Effect of ligase inhibitors on cell extract assays of DNA replication and repair. Cell extract assays for DNA replication and various DNA repair pathways have been developed and used to identify and purify the protein factors involved in these DNA transactions (13, 18–20). To determine whether L67, L82, and L189 retain their activity and specificity in cell extracts, we examined DNA replication and repair pathways for which there is an established cell extract assay (13, 21–23), and the DNA ligase involved has been identified by complementary genetic and biochemical evidence (13, 21, 24–27). During Okazaki fragment processing and the long patch subpathway of BER, short 5' single-strand flaps are removed and the resulting nicks ligated by the sequential action of FEN-1 and hLigI. In Fig. 4A , we show the processing and joining of a DNA flap substrate, which mimics a common pathway intermediate, by a HeLa cell extract. As expected, immunodepletion of hLigI but not hLigIII reduced the amount of ligated product (Fig. 4A, compare lanes 2, 6, and 7). The addition of L67, L82, and L189, each of which inhibits purified hLigI (Fig. 1C), reduced the amount of ligated product (Fig. 4A, lanes 3–5). Notably, an intermediate generated by flap removal accumulated in these reactions, and the reaction with the extract immunodepleted hLigI, indicating that the ligase inhibitors do not inhibit FEN-1.

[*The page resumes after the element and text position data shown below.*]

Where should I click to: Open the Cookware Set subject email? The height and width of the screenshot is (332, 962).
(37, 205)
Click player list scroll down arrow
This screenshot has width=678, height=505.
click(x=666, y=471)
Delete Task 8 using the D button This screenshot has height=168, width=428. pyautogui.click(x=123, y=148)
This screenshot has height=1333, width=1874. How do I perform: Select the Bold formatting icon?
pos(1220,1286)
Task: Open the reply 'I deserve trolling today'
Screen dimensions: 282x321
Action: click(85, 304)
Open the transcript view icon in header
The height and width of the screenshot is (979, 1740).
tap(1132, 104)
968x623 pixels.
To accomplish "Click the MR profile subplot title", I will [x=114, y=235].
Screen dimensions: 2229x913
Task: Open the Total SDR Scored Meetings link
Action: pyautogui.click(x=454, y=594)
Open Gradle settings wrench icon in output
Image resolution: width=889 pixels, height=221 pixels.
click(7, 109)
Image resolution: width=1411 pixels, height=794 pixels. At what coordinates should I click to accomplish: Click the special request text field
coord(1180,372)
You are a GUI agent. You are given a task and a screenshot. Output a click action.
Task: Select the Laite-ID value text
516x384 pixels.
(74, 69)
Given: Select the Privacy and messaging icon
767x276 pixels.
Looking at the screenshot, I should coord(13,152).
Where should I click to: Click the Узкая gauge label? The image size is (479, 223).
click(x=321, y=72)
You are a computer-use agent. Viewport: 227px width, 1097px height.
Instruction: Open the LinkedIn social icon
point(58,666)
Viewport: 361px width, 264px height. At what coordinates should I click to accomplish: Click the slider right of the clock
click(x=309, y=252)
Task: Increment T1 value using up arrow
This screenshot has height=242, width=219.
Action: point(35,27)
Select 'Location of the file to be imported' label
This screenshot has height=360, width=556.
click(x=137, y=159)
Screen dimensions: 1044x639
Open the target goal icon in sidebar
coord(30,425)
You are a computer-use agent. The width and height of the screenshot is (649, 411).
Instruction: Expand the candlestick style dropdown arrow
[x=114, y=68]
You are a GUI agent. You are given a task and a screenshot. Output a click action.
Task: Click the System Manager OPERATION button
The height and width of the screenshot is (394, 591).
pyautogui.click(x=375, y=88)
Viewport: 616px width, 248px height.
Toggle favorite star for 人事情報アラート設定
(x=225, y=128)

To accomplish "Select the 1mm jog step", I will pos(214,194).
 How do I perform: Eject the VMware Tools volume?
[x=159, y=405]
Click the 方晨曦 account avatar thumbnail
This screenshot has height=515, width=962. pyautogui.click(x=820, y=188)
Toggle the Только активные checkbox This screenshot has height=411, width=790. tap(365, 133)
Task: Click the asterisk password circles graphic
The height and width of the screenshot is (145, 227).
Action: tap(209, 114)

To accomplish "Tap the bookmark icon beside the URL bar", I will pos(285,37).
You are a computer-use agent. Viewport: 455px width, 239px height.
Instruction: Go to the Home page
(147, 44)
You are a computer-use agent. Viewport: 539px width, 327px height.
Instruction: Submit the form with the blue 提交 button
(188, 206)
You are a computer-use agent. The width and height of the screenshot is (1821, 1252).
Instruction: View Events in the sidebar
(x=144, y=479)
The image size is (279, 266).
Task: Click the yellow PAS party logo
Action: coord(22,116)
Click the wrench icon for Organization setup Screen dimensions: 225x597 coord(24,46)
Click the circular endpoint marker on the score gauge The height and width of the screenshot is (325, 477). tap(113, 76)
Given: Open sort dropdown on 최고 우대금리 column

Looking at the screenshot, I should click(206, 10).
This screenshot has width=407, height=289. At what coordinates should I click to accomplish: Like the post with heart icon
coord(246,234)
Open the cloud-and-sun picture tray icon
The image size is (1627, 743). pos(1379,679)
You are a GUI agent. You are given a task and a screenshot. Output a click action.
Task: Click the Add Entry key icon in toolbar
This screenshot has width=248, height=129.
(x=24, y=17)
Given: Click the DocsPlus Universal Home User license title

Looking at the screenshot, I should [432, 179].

View larger version (39K): [in this window] [in a new window] [Download PPT slide]   Figure 4. Effect of ligase inhibitors on replication and repair reactions catalyzed by human cell extracts. A, the flap substrate (0.1 pmol) was incubated with cell extract (20 µg) in the absence (lane 2, Mock) or presence of 100 µmol/L of L189 (lane 3), L67 (lane 4), or L82 (lane 5). hLigI (lane 6, I-dp) and hLigIII (lane 7, III-dp) were immunodepleted from the cell extracts prior to incubation with the DNA substrate. Lane 1, DNA substrate alone (Sub). The positions of the DNA substrate (24-mer), cleaved product (18-mer), and fully repaired product (43-mer) are indicated. B, the linear DNA substrate with an incised AP site (0.3 pmol) was incubated with a cell extract (20 µg) and [32P]dTTP in the absence (lane l, Mock) or presence of 100 µmol/L of L189 (lane 2), L67 (lane 3), or L82 (lane 4). hLigI (lane 5, I-dp) and hLigIII (lane 6, III-dp) were immunodepleted from the cell extracts prior to incubation with the DNA substrate. The positions of the single nucleotide insertion reaction intermediate (31-mer, Incorporated) and the ligated product (73-mer, Repaired) are indicated. C, a 1 kb fragment with cohesive ends (0.1 pmol) was incubated with cell extract (20 µg) in the absence (lane 3, Mock) or presence of 100 µmol/L of L189 (lane 4), L67 (lane 5), or L82 (lane 6). hLigI (lane 7, I-dp), hLigIII (lane 8, III-dp), and hLigIV (lane 9, IV-dp) were immunodepleted from the cell extracts prior to incubation with the DNA substrate. Lane 1, molecular mass standard (M). Lane 2, DNA substrate alone (Sub). The positions of the DNA substrate and dimers and multimers of the substrate are indicated.

NHEJ is the major pathway for the repair of DNA double-strand breaks in human cells. In a cell extract assay that measures joining of cohesive-ended linear DNA fragments and is dependent on the key NHEJ factors, Ku, DNA-PKcs, and hLigIV/XRCC4 (13), L189, the only inhibitor with activity against hLigIV (Fig. 1C), was the only compound to inhibit end-joining by the HeLa cell extract (Fig. 4C, compare lane 4 with lanes 5 and 6). As expected, immunodepletion of hLigIV abolished end-joining (Fig. 4C, lane 9) whereas immunodepletion of either hLigI or hLigIII had no significant effect (Fig. 4C, lanes 7 and 8), confirming that the majority of DNA joining events were catalyzed by hLigIV/XRCC4. Together, these results show that the ligase inhibitors retain their specificity for the different species of DNA ligases in cell extracts and thus can be used to determine the contributions of individual human DNA ligase(s) to DNA repair pathways in cell extracts or partially purified fractions.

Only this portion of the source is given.